Reference to the effectiveness of this legislation may be found in Cherry v. Leonard, 189 Ark. 869, 75 S.W.2d 401, 402, wherein the court stated“We think it unnecessary to go into the complete and detailed history of the so-called Martineau Act * * *. It will be sufficient, however, to say that at the time of the passage of Act No. 11 [1934], under consideration, the state had already defaulted in payments of its several obligations. Decreased revenue available for payment of these obligations, and extremely heavy bonded indebtedness, were such that under the conditions that prevailed, suits had been filed and the funds of the state, whatever they were, were held under orders impounding the same, and it was seemingly impossible, under the then existing statutory authority, for the state to meet its obligations.”
The failure, therefore, of the so-called Martineau Road Law led to the passage of Act No. 11 of the Acts of 1934, 2d Ex.Sess. But, however one may characterize the Martineau Road Law, it is clear that it was not a refunding act. It was an attempt by the State to raise sufficient funds by the means set up in the act so as to meet the maturing bond interest of the road districts from year to year. But the entire plan bogged down, and plaintiff Luehrmann’s bonds, which matured in 1935 and 1936, were not paid. Whatever bond interest he may have received from 1927 to 1932 from the paying agent under this plan, could not, under any circumstances, be said to relieve the Road District of its obligation on the bonds, nor did it substitute the State as the primary debtor. It is clear that the State did not contract to do anything except to provide, as far as possible, funds from year to year with which to meet the debts of the road districts. Certainly, if one can spell out of the acts referred to a contract between the State and the District and an obligation on the part of the State to pay the debts of the District, it cannot impair the contract rights between the bondholders and the District. It is elementary that the complete assumption by the State would not, under the circumstances herein, relieve the District from its obligations arising on the bonds.
It is conceded that, while plaintiff received his interest from 1927 to 1932 with funds provided by the State under the 1927 Act, no further payments were made to him by way of interest or principal from any source. Under these circumstances, there can be no estoppel (G. Amsinck & Co. v. Springfield Grocery Company, 8 Cir., 7 F.2d 855), and plaintiff was-in a position to proceed against the District and recover and enforce judgment in the amount due on his bonds. Nor do the admitted facts, prior to the beginning of this action, give rise to a novation. Trent v. Johnson, 185 Ark. 288, 47 S.W.2d 12, 80 A.L.R. 1431. Up to the
In referring to the bonds of road districts and the various acts of the Legislature in aid of such districts, the Arkansas Supreme Court in Cone v. Hope-Fulton-Emmett Road Improvement District, supra, used the following language at page 1038 of 169 Ark. 277 S.W. at page 546: “The bonds are secured by levies or improvement taxes levied on the assessment of benefits on the lands according to the statutes under which the districts are created. If the state and federal governments, in aid of the taxpayers of improvement district taxes and the bondholders of the district, set apart a portion of their revenues to be applied on the payment of bonds, such act on the part of the sovereign is a gratuity rather than a contract.”

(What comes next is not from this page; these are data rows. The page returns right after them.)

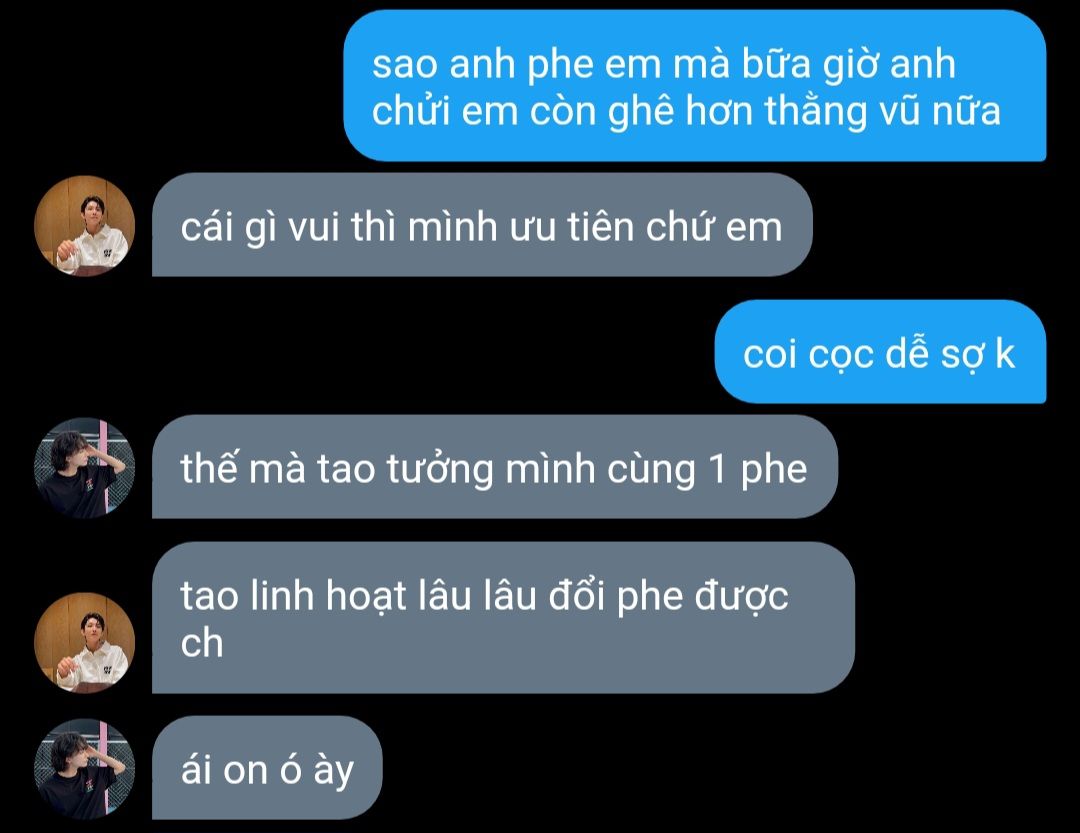
Task: Click the text line "sao anh phe em mà bữa giờ anh"
Action: pos(663,64)
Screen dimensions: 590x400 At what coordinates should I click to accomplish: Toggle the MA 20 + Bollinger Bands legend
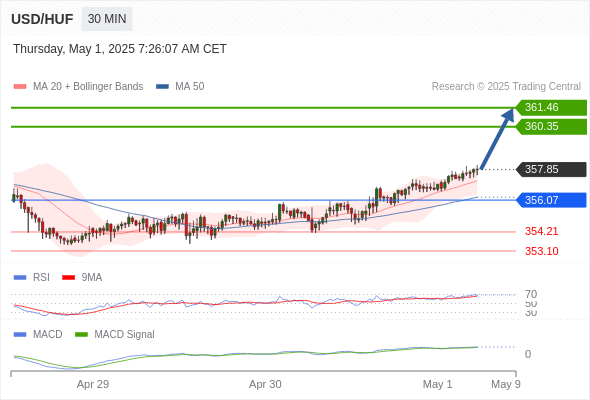(x=78, y=87)
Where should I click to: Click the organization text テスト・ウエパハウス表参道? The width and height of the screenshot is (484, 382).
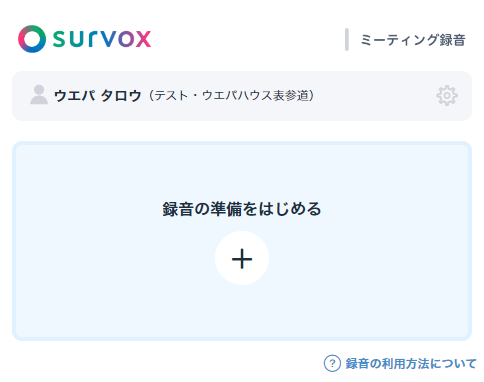pos(231,96)
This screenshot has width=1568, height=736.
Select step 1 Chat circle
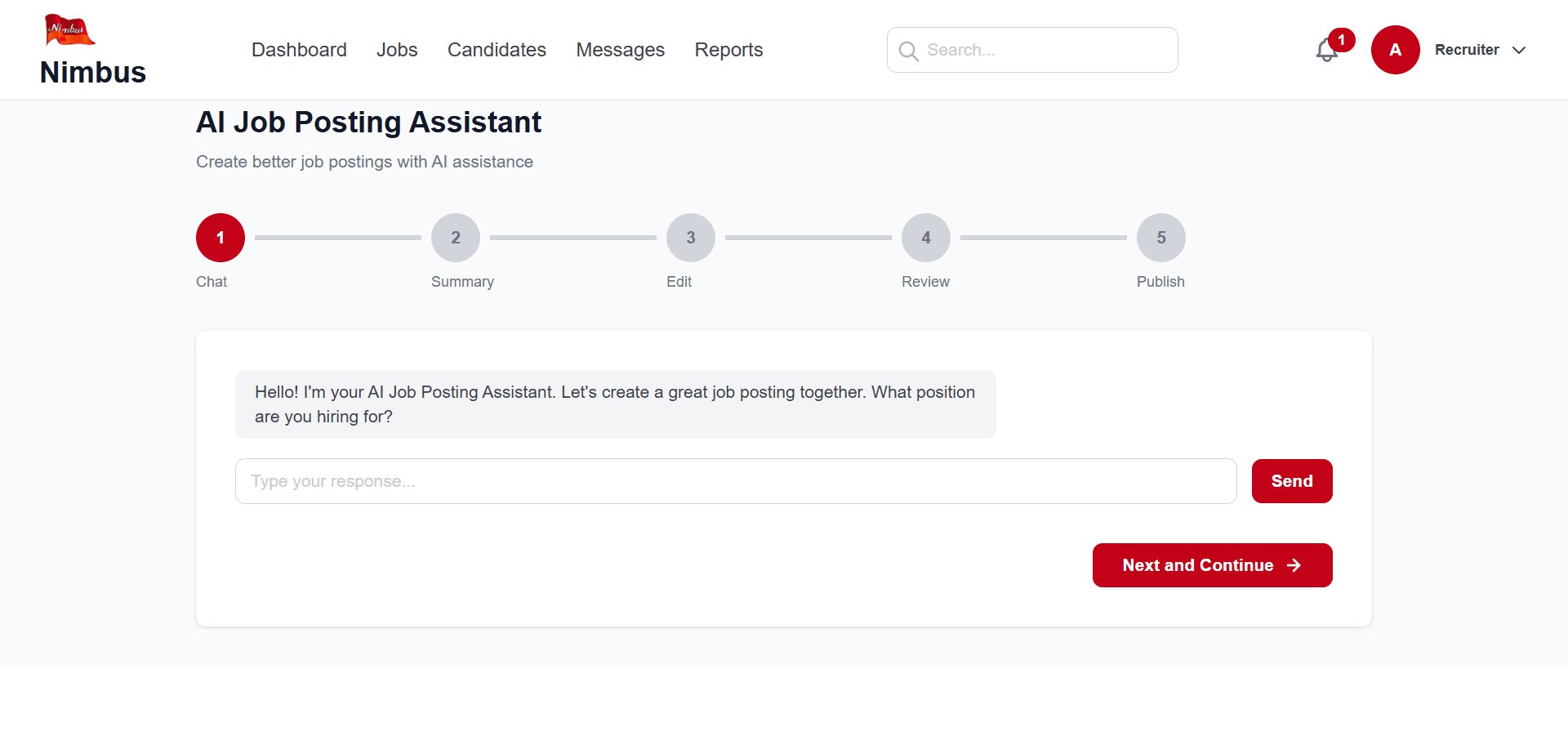pyautogui.click(x=220, y=238)
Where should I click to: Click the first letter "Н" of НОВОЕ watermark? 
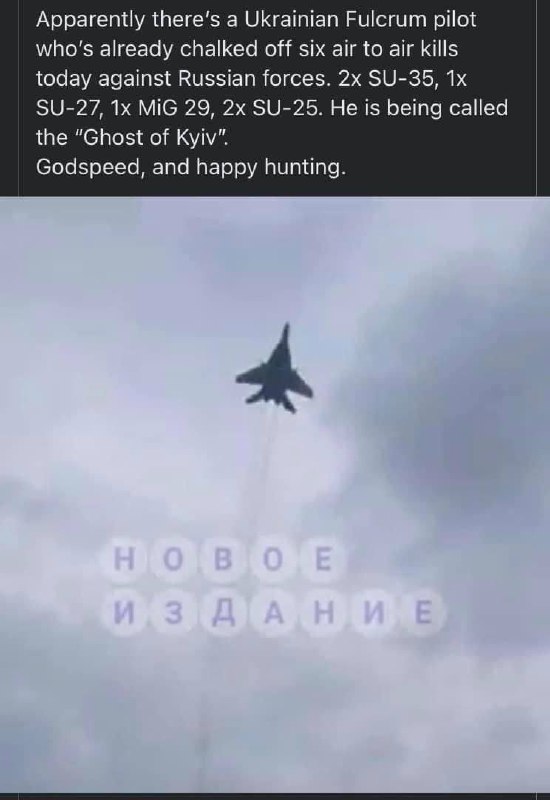coord(124,560)
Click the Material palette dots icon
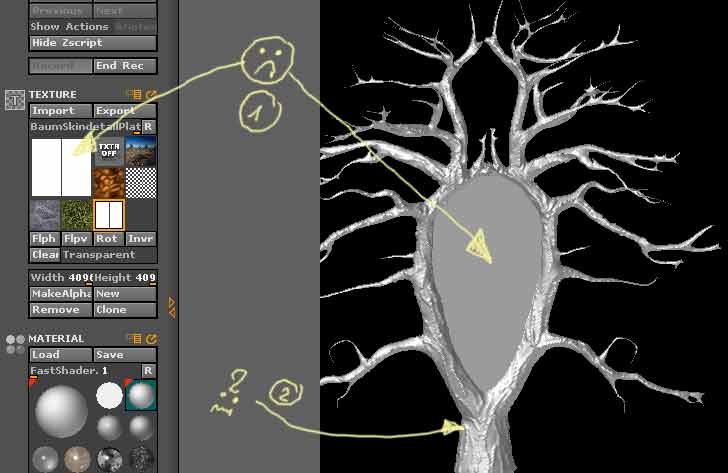The height and width of the screenshot is (473, 728). click(x=15, y=345)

The defendant District urges that this suit cannot be maintained on account of laches, but that this defense is unavailable is evident. It is based apparently upon defendants’ showing that no taxes were collected in 1927 and thereafter, because the State made the payments of interest until 1932, and that no demand has been made by plaintiff Luehrmann for the payment of his bonds and interest since that time, nor until this suit was instituted. The answer to defendants’ contention is obvious. Luehrmann was in no position to demand payment of the interest until default was made. His bonds did not mature until 1935 and 1936. Failure of the State to continue its donations could not have been anticipated by him. Suit was commenced in 1937 on the bonds maturing in 1935 and 1936. These facts certainly do not indicate inaction, and there was no refunding plan of which he could have availed himself until 1934.
We are clear, therefore, that when this suit was commenced against the District, plaintiff Luehrmann, notwithstanding his acceptance of interest, the source of which was state funds and presumably known by him to be the funds provided in pursuance of the Martineau Road Law, was free to pursue his remedy against the District for the balance due on his bonds and avail himself of the remedies afforded under the pledge to enforce against the District the payment of the amount due. He was not obliged to question the source of the payment, nor was he prejudiced by not doing so.
The 1934 Act, in so far as it is pertinent herein, authorizes the issuance of Road District Refunding Bonds, Series A, in a sum not exceeding the aggregate amount of all outstanding, valid road district bonds on which the State had been paying interest under Act No. 11 of the Acts of 1927. It provided that said refunding bonds should be used exclusively for the refunding of such and similar obligations. That the refunding was optional is settled by the following provisions of Section 6 of the Act:
“ * * * The holder of any such road district bond may deposit such bond, together with all unpaid coupons with the Treasurer of State and the Refunding Board, for refunding under the provisions of this Act. * * * Such road improvement district bond shall be held by the Treasurer of State and the Refunding Board, in the State Treasury in trust, uncancelled, and not defaced in any manner, as collateral security for the refunding bond for which it was issued. * * *
“It is the intention of this Act to preserve all rights which the holders of said road improvement district bonds now have or may have had at the time of the issuance thereof, so long as said bond remains upon deposit as herein provided, and to suspend during said time all limitations of actions to enforce said rights.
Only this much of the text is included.